Shawna Larson recently told Alpha News that when she arrived to pick up her third grader from Hidden Valley Elementary in Savage on Monday, April 29, a teacher and the principal accompanied her daughter on the walk to her vehicle.
They told Larson that four other students in her daughter's grade had attacked her child on the playground. They made it clear that her little girl did nothing to provoke it, "that it had been a calculated incident and that they were still investigating what had happened."
"I ended up learning within the next couple of days that this was due to her race and her religion, because she wasn't Muslim," Larson detailed. "That was pretty jarring to hear."
When he dropped her off the next morning, the little girl's stepdad noticed she had a black eye, which he photographed for documentation.
"When she came home that day, I just kind of looked her over, and she had bruises on her arms and a bruise on her back, bruises all over her legs," Larson accounts. "She originally told me that they pulled her hair, pulled her down by her hair and started punching her and kicking her.

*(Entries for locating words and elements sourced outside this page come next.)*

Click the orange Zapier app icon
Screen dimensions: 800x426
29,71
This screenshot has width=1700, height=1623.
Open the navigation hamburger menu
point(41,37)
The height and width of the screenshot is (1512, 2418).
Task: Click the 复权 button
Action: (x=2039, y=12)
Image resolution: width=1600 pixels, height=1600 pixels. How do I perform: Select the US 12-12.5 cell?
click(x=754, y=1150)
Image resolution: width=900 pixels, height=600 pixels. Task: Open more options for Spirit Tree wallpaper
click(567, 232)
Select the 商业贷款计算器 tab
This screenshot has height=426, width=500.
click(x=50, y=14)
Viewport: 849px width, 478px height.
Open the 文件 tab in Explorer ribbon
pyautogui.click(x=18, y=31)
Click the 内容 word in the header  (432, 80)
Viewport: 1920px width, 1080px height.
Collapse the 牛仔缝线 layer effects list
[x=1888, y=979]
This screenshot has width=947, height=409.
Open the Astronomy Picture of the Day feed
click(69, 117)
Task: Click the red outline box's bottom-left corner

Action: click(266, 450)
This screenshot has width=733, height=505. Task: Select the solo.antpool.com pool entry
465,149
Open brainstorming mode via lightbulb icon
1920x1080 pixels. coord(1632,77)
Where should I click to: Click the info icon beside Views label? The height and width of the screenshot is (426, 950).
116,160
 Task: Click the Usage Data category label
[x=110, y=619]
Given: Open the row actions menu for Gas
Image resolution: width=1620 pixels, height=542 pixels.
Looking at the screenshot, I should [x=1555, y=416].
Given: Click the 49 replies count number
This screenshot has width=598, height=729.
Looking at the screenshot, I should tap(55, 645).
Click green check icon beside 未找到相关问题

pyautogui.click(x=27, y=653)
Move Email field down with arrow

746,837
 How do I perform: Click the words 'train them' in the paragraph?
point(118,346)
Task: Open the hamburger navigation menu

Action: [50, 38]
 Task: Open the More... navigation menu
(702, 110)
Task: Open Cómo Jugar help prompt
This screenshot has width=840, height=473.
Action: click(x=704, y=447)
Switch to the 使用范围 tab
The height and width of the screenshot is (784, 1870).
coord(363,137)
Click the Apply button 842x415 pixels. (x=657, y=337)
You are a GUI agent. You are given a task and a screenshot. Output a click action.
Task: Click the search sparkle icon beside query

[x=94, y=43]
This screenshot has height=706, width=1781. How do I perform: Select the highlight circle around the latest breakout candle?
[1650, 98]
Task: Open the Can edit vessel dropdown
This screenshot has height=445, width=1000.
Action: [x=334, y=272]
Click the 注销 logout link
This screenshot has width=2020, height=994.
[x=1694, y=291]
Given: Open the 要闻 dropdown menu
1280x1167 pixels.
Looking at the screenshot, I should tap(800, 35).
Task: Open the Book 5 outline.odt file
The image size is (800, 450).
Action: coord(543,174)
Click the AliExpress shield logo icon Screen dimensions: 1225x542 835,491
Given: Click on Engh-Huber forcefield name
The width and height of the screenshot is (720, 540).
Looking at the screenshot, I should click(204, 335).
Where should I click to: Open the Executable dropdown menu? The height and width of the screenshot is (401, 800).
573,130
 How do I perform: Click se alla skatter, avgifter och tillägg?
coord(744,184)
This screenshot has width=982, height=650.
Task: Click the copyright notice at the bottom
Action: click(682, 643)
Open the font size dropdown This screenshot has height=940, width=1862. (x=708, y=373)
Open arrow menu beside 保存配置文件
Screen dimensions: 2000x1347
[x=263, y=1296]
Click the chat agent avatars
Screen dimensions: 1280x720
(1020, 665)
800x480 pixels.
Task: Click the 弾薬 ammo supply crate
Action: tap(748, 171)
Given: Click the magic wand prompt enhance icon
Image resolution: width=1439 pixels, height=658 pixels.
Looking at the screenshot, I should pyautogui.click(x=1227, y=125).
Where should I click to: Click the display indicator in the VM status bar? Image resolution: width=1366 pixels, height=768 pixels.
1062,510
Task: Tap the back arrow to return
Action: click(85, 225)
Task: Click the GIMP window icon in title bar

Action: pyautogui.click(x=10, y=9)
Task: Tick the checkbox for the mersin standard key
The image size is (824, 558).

She tried to get up, and they had told her that if she hit them or if she touched them, that they would hurt themselves and tell the teacher that she had hurt them. She just told me, 'All's I could do was lay there, Mom.'"
She said these girls had been friends with her daughter all year long up until this beating, and afterward, her child was moved to a different class because she did not feel safe.
Larson said she understands the school has rules to follow, but because this was "race and religion-fueled," she is alarmed by the fact that these students were never expelled or suspended from school or moved to distance learning.
She also noted that if this had been Christians attacking a Muslim, then it would be a national headline.